Die Erstellung einer Verfahrensdokumentation macht mich irre

Meine geschätzte und hilfsbereite Steuerberaterin erinnert mich nun höflich seit Monaten, dass meine Firma eine Verfahrensdokumentation erstellen muss. Ich habe mich heute diesem Thema angenommen und habe auf www.awv-net.de ein Muster für die Erstellung der Verfahrensdokumentation gefunden. Ich habe mir das kostenlose Dokument runtergeladen und mich munter an die Arbeit gemacht. Insgesamt sind es fast 60 Seiten, aber ich war wirklich motiviert und hatte Lust mich auf das Thema einzulassen. Doch ziemlich schnell musste ich erkennen, dass diese Gesetze und Richtlinien immer abstruser wurden. Nun möchte ich mich gerne über dieses Thema hier auskotzen und habe dazu natürlich die Arbeit an der Verfahrensdokumentation unterbrochen. Dieser Blog-Artikel wird also informativ und befreiend, denn mein erster Impuls war die Verlegung unseres Firmensitzes nach Hongkong.

Was ist eine Verfahrensdokumentation?

Eine Verfahrensdokumentation ist eine betriebliche Richtlinie, die den Umgang mit Belegen organisieren soll. Durch die Aufbewahrungsfristen dieser Belege in Deutschland müssen Unternehmen tonnenweise Papier horten, auch wenn diese bereits digital mit der Steuerberaterin kommunizieren. Dieser Zustand bedarf eigentlich keine weiteren Worte, denn hier wäre allenfalls das Facepalm-Emoji angbebracht. Aber gut. Gesetz ist Gesetzt. Vorgabe ist Vorgabe.

In der Verfahrensdokumentation wird der Umgang mit Belegen, die in Papierform vorliegen und empfangen werden. Dabei geht es auch um die Belege, die gescannt und digitalisiert werden.
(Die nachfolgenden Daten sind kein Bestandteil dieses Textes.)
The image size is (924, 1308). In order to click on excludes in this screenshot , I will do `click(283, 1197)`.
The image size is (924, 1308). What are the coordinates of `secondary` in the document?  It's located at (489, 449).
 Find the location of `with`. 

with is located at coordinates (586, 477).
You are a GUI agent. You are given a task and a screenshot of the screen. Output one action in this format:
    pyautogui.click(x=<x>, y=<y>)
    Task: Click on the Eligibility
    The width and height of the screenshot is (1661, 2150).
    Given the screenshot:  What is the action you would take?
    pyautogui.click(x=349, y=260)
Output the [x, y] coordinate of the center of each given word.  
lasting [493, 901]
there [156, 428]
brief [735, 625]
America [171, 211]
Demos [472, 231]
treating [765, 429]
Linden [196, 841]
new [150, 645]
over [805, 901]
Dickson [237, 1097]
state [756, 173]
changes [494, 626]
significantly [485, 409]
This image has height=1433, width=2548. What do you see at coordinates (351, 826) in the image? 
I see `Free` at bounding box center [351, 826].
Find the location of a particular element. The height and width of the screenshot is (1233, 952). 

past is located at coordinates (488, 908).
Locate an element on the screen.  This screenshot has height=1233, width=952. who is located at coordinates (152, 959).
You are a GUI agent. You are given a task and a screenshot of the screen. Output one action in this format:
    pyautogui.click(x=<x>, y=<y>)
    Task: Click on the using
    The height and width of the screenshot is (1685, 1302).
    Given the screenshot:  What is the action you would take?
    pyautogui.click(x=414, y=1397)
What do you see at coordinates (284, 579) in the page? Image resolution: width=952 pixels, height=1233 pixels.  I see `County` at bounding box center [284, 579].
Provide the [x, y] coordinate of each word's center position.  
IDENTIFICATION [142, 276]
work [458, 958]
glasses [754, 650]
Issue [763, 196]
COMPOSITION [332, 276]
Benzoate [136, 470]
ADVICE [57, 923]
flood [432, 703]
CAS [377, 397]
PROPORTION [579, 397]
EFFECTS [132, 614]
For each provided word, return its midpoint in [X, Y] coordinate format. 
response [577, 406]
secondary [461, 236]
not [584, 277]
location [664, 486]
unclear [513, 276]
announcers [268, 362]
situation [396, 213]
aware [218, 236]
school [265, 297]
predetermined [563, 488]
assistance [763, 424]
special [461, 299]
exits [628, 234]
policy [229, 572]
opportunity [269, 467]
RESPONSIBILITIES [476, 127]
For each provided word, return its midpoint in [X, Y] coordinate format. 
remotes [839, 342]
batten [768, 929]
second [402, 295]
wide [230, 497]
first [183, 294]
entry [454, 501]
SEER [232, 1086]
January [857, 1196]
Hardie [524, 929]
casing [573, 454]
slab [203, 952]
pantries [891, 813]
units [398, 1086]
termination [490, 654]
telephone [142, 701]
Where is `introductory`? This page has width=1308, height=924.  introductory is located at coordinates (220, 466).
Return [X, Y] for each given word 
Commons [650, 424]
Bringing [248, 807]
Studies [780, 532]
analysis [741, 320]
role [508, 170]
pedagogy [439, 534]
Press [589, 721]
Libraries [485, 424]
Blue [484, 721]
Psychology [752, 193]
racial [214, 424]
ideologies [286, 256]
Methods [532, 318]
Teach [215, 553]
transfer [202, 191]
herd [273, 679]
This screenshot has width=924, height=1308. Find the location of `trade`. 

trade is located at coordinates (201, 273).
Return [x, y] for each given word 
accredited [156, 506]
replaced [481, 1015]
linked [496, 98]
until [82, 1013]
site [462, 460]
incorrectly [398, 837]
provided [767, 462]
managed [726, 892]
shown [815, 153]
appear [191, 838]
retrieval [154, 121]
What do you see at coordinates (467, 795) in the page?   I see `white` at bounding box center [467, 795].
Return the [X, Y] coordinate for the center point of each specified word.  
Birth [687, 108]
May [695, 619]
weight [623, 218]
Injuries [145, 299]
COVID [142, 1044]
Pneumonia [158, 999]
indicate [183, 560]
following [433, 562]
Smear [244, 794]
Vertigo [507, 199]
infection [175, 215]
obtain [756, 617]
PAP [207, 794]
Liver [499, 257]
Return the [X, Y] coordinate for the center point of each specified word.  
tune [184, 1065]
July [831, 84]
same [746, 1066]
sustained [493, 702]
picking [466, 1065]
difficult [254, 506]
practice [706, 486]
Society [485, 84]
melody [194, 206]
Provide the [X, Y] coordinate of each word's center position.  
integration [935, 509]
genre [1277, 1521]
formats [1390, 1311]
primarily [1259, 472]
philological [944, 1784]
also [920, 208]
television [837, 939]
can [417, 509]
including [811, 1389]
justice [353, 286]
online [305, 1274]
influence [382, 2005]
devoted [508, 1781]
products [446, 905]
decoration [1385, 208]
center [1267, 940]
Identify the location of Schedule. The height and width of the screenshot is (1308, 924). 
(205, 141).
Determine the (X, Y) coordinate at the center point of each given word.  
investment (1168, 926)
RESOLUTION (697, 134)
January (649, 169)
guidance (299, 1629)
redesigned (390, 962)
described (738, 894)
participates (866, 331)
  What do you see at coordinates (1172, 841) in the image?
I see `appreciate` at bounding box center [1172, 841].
Haarklein und bis in das letzte Detail gibt es in dem Muster die Vorlagen, die ausgefüllt werden können, sollten und müssten. Meinen ersten Anfall bekam ich bereits bei dem Punkt der eingesetzten Hardware und Software, denn da wird angegeben, dass alle Details der vorhandenen Computer angegeben werden müssen. Dazu ist zu wissen, dass diese Verfahrensdokumentationen bei jeder Änderung eine Ergänzung braucht, die in der Änderungshistorie nachgefasst werden sollte. Bei uns werden Computer alle 6-12 Monate aufgerüstet oder nachgerüstet und Programme bekommen mehrfach im Jahr ein Update. Jetzt wird euch niemand einen Strick daraus drehen, wenn die Versionsnummer eurer Software nicht immer aktuell nacherfasst wurde, aber allein die Tatsache dass der Name der Software nicht ausreicht, zeigt den unglaublichen Dschungel dieser Dokumentation.

Tipps zur Erstellung einer Verfahrensdokumentation

Nach Rücksprache mit meiner Steuerberaterin habe ich erfahren, dass diese Muster natürlich nur eine Vorlage ist, aber das interne Verfahren der Umgänge mit Belegen auch in eigenen Worten beschrieben werden kann. Der Ablauf vom Versand und Empfang, über den Versand an exerne Unternehmen, über die Lagerung gemäß der Aufbewahrungsfristen, bis hin zu der Vernichtung aller Belege nach Ablauf der Fristen muss aufgezeigt werden. Das Muster für die Erstellung der Verfahrensdokumentation ist perfekt und ausführlich, aber für kleine Unternehmen viel zu komplex. Am besten halten Sie sich an die Überschriften und schreiben in eigenen Wörtern ihre internen Prozesse nieder. Für unsere Agentur gibt es keine andere Möglichkeit, weil unsere internen Prozesse zwar strukturiert und gemäß den Vorschriften sind, aber ein Großteil nicht auf unsere Branche zutrifft.